Last July, a fire at a $45-million, 83-unit six-storey wood framed condo complex in Dorchester, Boston, Mass. was blamed on a cast iron exhaust that was installed without the specified clearance from the framing. Just a week before, fire broke out at the 264-unit Edison on the Charles apartment complex under construction in Waltham, Boston, Mass. while a five-alarm fire in April in Washington at a complex under construction caused $39 million in damages.

This vulnerability calls for prudent planning and best practices, says Street. It means builders must have 24-7 security onsite during construction and builders insurance is between six to 10 times more expensive, he states.

Street adds insurance companies are still coming to terms with how to rate the risk and which practices will best mitigate those risks.

Despite the higher costs, the speed with which wood frames can be erected, especially if they are factory-built as prefabricated panels, has been a major consideration in construction projects. However, for wood, says Street, it means the premiums are paid over a shorter period of time, reducing the costs.

The question of combustion also rules out mid-rises for seniors residences or hotels, says Tony Di Giovanni of Bradley Metal Products in Concord, Ont.

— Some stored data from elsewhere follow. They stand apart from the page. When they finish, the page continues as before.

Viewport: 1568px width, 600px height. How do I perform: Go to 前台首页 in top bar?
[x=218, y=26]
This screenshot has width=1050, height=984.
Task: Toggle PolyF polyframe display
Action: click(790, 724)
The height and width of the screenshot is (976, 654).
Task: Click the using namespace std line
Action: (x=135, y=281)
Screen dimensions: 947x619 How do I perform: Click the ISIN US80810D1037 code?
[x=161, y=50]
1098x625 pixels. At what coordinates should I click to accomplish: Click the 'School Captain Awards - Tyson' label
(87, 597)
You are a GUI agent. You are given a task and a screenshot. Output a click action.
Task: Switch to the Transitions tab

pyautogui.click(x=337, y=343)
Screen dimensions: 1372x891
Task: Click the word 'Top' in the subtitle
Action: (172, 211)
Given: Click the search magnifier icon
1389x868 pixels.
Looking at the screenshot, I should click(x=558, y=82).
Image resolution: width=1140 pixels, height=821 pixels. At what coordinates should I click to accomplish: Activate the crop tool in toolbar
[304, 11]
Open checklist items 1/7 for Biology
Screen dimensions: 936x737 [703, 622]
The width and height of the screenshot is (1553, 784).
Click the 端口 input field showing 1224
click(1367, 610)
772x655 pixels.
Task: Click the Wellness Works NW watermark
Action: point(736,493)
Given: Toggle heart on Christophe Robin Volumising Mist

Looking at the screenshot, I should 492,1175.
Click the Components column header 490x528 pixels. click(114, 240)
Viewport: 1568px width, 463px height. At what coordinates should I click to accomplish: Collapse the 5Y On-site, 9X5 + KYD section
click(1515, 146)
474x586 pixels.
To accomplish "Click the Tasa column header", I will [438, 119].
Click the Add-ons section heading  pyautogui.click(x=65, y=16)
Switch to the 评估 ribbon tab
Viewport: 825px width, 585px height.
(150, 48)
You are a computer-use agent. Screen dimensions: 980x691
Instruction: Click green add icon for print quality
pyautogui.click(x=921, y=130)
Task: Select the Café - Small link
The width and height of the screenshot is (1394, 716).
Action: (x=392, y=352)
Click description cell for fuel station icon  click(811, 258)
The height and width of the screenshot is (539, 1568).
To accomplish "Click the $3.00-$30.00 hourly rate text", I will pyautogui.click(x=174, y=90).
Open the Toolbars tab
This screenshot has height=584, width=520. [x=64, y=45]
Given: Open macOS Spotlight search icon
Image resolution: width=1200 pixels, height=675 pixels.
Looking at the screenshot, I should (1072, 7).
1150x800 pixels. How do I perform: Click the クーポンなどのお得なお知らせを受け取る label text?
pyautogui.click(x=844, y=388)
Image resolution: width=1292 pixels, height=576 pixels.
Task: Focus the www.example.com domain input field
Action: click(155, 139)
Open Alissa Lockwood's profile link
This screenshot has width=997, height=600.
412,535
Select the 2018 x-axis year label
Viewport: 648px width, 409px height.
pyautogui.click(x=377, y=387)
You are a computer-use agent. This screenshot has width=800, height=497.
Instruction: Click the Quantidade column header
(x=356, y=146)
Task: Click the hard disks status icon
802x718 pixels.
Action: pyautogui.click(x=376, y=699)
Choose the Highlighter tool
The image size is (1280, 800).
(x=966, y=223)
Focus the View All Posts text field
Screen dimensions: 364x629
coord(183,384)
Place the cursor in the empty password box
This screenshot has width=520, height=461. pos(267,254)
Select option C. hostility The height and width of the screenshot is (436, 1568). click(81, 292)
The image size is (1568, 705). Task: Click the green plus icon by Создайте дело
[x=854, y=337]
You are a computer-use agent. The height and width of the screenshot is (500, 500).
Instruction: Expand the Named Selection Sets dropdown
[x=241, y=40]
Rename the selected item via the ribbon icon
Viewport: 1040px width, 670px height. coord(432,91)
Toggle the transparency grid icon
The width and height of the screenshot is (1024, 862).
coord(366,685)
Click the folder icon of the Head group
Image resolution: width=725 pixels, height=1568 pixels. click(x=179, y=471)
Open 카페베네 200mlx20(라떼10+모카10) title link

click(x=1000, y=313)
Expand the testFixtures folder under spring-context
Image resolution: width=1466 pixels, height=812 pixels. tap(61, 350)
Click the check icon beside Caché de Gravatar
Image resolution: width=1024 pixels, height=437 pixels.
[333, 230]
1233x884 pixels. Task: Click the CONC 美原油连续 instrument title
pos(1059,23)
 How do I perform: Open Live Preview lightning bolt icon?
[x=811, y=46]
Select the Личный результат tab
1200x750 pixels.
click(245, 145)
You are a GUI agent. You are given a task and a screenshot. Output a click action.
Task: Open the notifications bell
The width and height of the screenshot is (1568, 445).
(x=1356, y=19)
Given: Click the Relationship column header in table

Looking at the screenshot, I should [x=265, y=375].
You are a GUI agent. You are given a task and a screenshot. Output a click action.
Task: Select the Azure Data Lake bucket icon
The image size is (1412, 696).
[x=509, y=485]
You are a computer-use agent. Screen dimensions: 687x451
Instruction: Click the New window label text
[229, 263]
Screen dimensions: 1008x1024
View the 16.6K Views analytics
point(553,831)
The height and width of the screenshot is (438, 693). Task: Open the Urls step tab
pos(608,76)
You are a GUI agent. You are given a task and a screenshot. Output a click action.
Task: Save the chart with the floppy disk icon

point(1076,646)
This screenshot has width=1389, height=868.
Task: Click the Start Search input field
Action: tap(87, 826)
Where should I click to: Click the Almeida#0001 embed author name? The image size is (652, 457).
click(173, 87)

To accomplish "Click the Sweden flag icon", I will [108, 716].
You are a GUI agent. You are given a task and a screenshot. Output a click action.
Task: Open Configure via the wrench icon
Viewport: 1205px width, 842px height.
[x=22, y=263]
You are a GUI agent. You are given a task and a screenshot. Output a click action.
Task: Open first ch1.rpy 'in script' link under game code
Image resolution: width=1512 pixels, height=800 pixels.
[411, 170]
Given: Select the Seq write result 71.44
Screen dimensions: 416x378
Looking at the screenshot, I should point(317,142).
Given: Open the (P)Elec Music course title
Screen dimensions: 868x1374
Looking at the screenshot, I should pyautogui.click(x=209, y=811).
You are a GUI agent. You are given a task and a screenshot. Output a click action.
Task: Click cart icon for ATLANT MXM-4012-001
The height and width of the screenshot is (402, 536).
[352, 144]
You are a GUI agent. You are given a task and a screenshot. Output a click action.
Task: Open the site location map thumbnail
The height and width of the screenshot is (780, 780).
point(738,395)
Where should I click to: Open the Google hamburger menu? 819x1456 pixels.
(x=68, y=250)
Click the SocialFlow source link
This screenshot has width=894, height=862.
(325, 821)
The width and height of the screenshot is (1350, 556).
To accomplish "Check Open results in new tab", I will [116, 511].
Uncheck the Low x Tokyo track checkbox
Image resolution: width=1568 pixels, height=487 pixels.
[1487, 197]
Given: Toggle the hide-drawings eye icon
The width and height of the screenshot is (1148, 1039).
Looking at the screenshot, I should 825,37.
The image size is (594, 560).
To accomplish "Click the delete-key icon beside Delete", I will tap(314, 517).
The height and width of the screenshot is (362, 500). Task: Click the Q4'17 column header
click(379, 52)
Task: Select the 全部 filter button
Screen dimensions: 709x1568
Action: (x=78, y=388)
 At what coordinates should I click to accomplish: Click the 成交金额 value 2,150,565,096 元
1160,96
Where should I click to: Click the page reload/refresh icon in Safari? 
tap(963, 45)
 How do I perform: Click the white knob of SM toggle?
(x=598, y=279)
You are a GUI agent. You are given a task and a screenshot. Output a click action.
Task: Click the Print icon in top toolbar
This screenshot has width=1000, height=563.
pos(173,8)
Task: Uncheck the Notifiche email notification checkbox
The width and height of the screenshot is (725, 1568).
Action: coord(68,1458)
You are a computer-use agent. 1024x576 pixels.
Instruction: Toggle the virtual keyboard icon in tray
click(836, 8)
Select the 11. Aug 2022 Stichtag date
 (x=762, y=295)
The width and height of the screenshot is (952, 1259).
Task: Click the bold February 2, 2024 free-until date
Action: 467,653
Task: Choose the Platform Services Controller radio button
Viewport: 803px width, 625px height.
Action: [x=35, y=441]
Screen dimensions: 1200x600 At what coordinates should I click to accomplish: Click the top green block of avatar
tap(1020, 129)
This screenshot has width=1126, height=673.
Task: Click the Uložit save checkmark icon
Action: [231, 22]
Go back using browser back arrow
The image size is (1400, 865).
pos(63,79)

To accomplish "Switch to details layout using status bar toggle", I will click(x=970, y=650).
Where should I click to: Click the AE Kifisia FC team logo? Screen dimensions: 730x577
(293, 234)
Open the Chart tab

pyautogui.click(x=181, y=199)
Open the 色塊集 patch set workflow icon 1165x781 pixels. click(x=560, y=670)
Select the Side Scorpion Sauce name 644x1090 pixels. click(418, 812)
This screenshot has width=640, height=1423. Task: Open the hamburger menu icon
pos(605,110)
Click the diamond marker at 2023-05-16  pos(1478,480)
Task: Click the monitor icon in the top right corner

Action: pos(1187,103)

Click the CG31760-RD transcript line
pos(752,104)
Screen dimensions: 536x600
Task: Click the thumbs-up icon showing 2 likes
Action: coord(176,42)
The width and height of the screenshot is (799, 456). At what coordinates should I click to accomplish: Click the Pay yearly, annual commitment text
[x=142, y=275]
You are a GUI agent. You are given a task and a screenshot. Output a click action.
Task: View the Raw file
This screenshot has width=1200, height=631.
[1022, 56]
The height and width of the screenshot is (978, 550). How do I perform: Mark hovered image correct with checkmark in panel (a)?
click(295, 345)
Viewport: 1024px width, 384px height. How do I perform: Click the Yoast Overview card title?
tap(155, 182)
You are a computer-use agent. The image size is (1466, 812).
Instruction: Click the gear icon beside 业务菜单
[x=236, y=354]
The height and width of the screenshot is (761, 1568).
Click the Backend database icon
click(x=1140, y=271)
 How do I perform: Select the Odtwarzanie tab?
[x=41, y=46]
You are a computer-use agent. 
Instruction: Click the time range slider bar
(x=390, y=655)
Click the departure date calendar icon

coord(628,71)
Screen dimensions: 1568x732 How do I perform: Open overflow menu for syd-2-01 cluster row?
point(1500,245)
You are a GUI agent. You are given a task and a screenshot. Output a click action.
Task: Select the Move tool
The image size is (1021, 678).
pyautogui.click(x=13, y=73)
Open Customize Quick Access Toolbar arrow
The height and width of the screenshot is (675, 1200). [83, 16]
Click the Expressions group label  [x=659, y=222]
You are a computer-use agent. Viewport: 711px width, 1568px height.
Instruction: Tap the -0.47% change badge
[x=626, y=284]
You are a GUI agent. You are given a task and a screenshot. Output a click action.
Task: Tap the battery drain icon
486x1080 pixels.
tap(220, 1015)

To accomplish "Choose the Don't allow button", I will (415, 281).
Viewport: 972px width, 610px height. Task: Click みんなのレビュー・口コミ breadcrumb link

"When you talk to builders all day like we do you find a lot of apprehension around six storey wood," he says. "Now, I clearly have an axe to grind here, but I really think steel ticks all the boxes for safety and performance."

There’s also the issue of cladding, says Di Giovanni, noting there’s still limited choice for wood because brick can only go three-storeys. There are also concerns about anchoring angle-iron to support masonry into wood generally.

That leaves cementitous board or steel cladding as alternatives for fire blocking.

It’s a challenge Quadrangle’s Witt has found a way around by using a thin cut limestone with a honey-combed backing to give it support and add interest to the commercial project at 80 Atlantic which is a wood frame with construction well underway. It is also the first wood-framed commercial structure in Toronto since the code changed.

Quadrangle is also the architect on Daniels FirstHome Markham Sheppard where 228 units will be built in three wood framed six-storey structures along with 100 townhomes on a 3.6-acre former Build Toronto site.

David Moses of Moses Structural Engineers Inc., one of the leading structural engineers in Ontario working with wood multi-storey structures, says there’s still a learning curve and that with skinny sites like the Cabin and other code requirements there just wasn’t anywhere left to use wood structurally.

"I think the developers and architects understand the material but perhaps the builders and contractors need to be more comfortable and understand it better," he says, noting profit margins are also tight in the city. "If there’s a five or 10 per cent saving they worry they could easily lose that if something doesn’t work out."

Outside of Toronto, which is constrained by tight lots, wood mid-rise is taking off because there’s a substantial cost saving, he says.

"It comes down to the right structure for any given site," Moses says. "I know the people making panelized wood components are booked solid and are extremely busy."

He adds the issue of cladding is also being resolved with full brick facings now going six storeys. Montreal’s Arbora, an eight-storey mass timber tower that sits on a concrete foundation and podium, is also getting a full size brick cladding. There are also plans for a 13-storey wood condo tower in Montreal called Origine.

British Columbia has permitted wood frame multi-storey for eight years, while Ontario changed their code recently, he says, so there’s some growth yet to come.

"In B.C. they’re moving to a sort of Wood 2.0," he says. "They’re using mass timber and longer space to give retail bigger open spaces on the ground floors and more post and beam."

Having options is the goal, not replacing steel or concrete, say wood proponents.

"Not everything perceived as going wood will become wood," says Street. "The point is that it makes a developer and builder consider alternatives to steel and wood. We’re going to win some and lose some."